* **Task prompt**
All of the records are to be reproduced exactly.

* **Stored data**
______

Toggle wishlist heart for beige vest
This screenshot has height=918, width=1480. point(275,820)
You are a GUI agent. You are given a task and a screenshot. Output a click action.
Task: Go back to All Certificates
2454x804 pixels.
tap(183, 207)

______

* **Exercise solution**
Toggle wishlist heart for beige vest
This screenshot has height=918, width=1480. point(275,820)
You are a GUI agent. You are given a task and a screenshot. Output a click action.
Task: Go back to All Certificates
2454x804 pixels.
tap(183, 207)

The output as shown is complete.